Al Qaeda Returns To Afghanistan

Source: neotommy
Gunfight and airstrike in Korengal Valley (Photo Courtesy U.S. Army)

Gunfight and airstrike in Korengal Valley (Photo Courtesy U.S. Army)
Eighteen months after a controversial U.S. pullout from the insurgent hotbed that is the Korengal Valley, in northeast Afghanistan, new reports indicate that al Qaeda has surged back to power in the area.
"Over the past six to eight months, al Qaeda has begun setting up training camps, hideouts and operations bases in the remote mountains along Afghanistan's northeastern border with Pakistan," according to Afghan and Taliban sources with whom the Wall Street Journal spoke.
Once reduced to a couple dozen members, al Qaeda has apparently grown.
United States military forces had been skirmishing with insurgent forces -- both Taliban and al Qaeda -- in the region for as long as U.S.-led coalition troops were deployed there.
Dubbed "The Valley of Death" by soldiers who served in the region, the Korengal has been a testing ground for American counterinsurgency strategy.
Some counterinsurgency policy experts argued that the U.S. presence in the Valley was the root cause of locals taking up arms and fighting against foreign occupiers.  Withdrawal, by that line of thought, would reduce the insurgent presence in the country.
Al Qaeda seems to have proved that theory wrong, dealing a blow to any perceived progress against the al Qaeda figurehead Osama bin Laden.
With bin Laden’s whereabouts still unknown, and al Qaeda insurgents proving to be quite resilient, the strategy of the United States mission in the country has come under question.
"The news of Al Qaeda’s resurgence shows is that both approaches to the war — withdrawal and escalation — fail to focus on the right objectives," wrote Joshua Foust, a fellow at the American Security Project. "The number of troops in Afghanistan doesn’t matter nearly as much as what they’re doing."
President Obama increased the number of U.S. boots on the ground in December 2010 by 30,000, and has struggled with establishing a conditions-based timetable for withdrawal.  The resurgence of al Qaeda certainly complicates any potential gradual drawdown of troops that may have begun in July of this year.
The situation in Afghanistan, especially in the east of the country, is highly interwoven with that in the tribal regions of Pakistan.

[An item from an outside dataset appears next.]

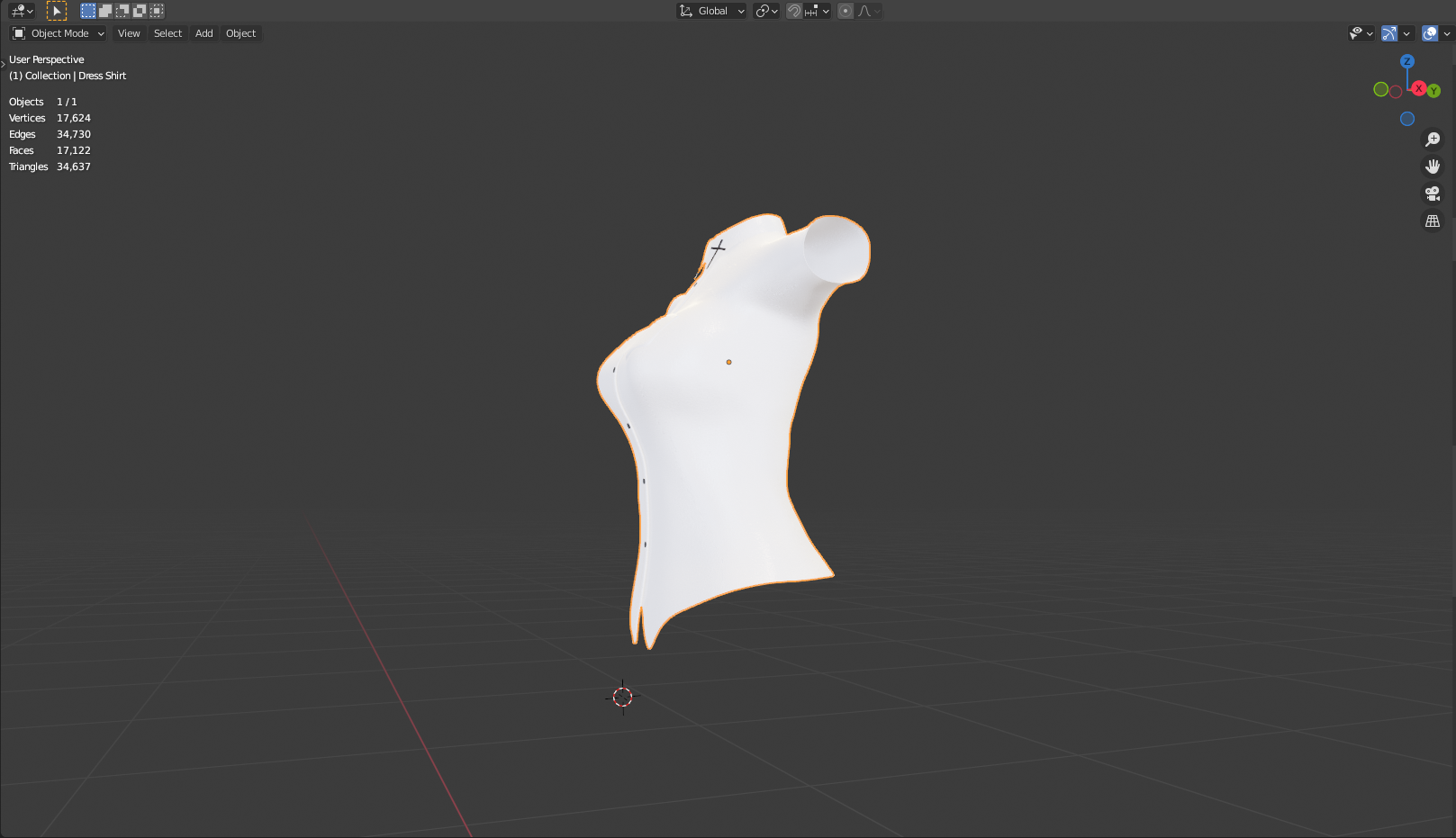Open the Global transform orientation dropdown
Image resolution: width=1456 pixels, height=838 pixels.
point(712,11)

Despite the United States CIA runs a covert drone strike program in northwest Pakistan that targets militants, the Obama administration’s report on the AfPak region released Tuesday concluded that there is “no clear path toward defeating the insurgency in Pakistan, despite the unprecedented and sustained deployment of over 147,000 [Pakistani] forces.”
There is speculation that Osama bin Laden is hiding in North Waziristan, in the mountainous border region near the Afghan border.
With al Qaeda insurgents gaining strength in Afghanistan and maintaining a stronghold in Pakistan, stability in the area could continue to be a major policy headache for those leading wartime operations from Washington to Kabul.